PROBLEM REQUIREMENTS » Copy out the passage below on food portions and serving sizes in full, word for word.

How about this one: One order of Starbucks oatmeal with dried fruit, nuts, and brown sugar. That’s 2 servings of grain (not one), 1 serving of fruit, one serving of fat, and 1 tbs. sugar (extra calories, no nutritional value).
Portions, servings. Aaaaahhhh! How much should you be eating? There’s no one answer to that $64,000 question, as it depends on your gender, age, height, weight, activity level, and metabolic type. A Registered Dietitian is the best person to help you figure out what’s best for you.
The other problem is the portion distortion we live with, thanks to the super-sizing of everything out there. Whether it’s the fast food joints over-sized menu offerings, or the produce that’s been bred to be bigger (just check out the size of the apples in the market), we no longer know what a normal serving of food is supposed to look like. As a result, we’re eating more and steadily gaining weight.
The best thing you can do is to study up on the matter. Break out the measuring cups and spoons and get acquainted with what 1/2 cup of cooked rice (1 serving) really looks like. Don’t just freely pour the oil from the bottle – measure it out. And don’t be fooled into thinking that the healthy boneless, skinless chicken breast you ordered at the restaurant is 3 ounces (probably more like five or six ounces). Get familiar with your food so you can bring your portion sizes back into a more healthful range. You might be surprised that you’ll lose a few pounds in the process.

COLLECTED DATA »

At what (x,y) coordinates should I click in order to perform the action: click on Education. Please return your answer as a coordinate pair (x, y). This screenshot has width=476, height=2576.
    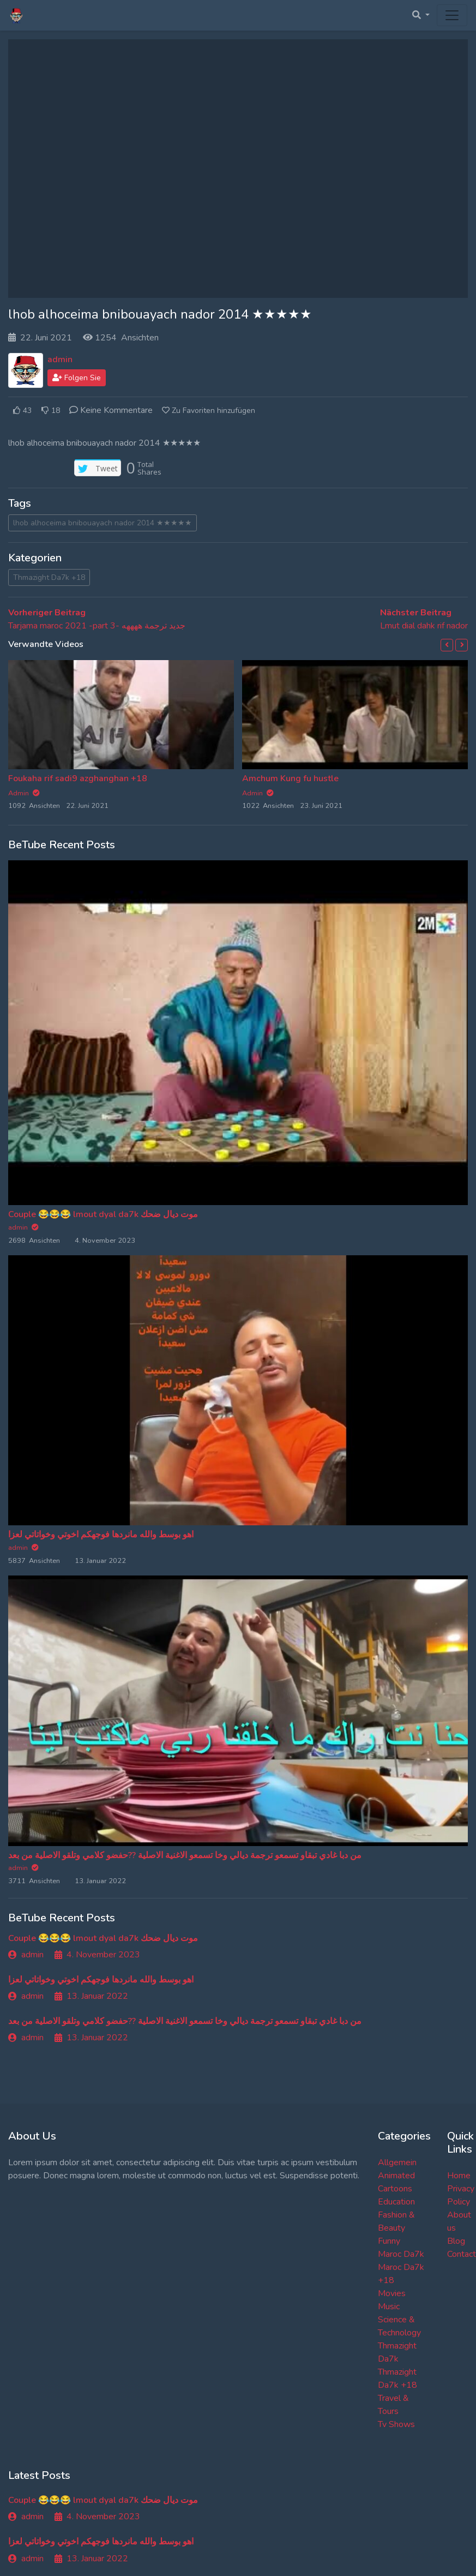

CORRECT RESPONSE »
How about this one: One order of Starbucks oatmeal with dried fruit, nuts, and brown sugar. That’s 2 servings of grain (not one), 1 serving of fruit, one serving of fat, and 1 tbs. sugar (extra calories, no nutritional value).
Portions, servings. Aaaaahhhh! How much should you be eating? There’s no one answer to that $64,000 question, as it depends on your gender, age, height, weight, activity level, and metabolic type. A Registered Dietitian is the best person to help you figure out what’s best for you.
The other problem is the portion distortion we live with, thanks to the super-sizing of everything out there. Whether it’s the fast food joints over-sized menu offerings, or the produce that’s been bred to be bigger (just check out the size of the apples in the market), we no longer know what a normal serving of food is supposed to look like. As a result, we’re eating more and steadily gaining weight.
The best thing you can do is to study up on the matter. Break out the measuring cups and spoons and get acquainted with what 1/2 cup of cooked rice (1 serving) really looks like. Don’t just freely pour the oil from the bottle – measure it out. And don’t be fooled into thinking that the healthy boneless, skinless chicken breast you ordered at the restaurant is 3 ounces (probably more like five or six ounces). Get familiar with your food so you can bring your portion sizes back into a more healthful range. You might be surprised that you’ll lose a few pounds in the process.